EXERCISE BRIEF: Return the material from the line containing "Open the 便民应用 navigation tab" through the line containing "click(170, 172)", reproducing each line without any change, and include both of those lines.

INPUT FOR THIS TASK:
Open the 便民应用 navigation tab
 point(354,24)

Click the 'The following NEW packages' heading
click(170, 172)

* * *

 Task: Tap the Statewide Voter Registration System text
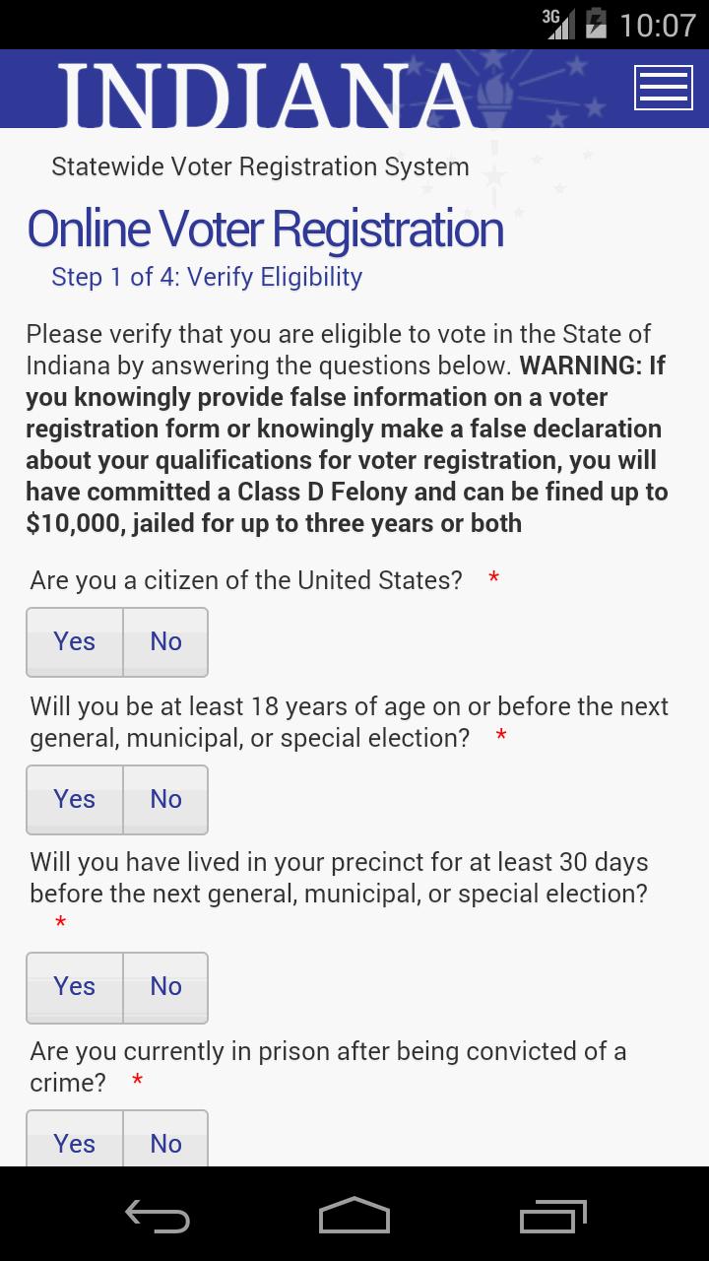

THE SOLUTION:
Open the 便民应用 navigation tab
 point(354,24)

Click the 'The following NEW packages' heading
click(170, 172)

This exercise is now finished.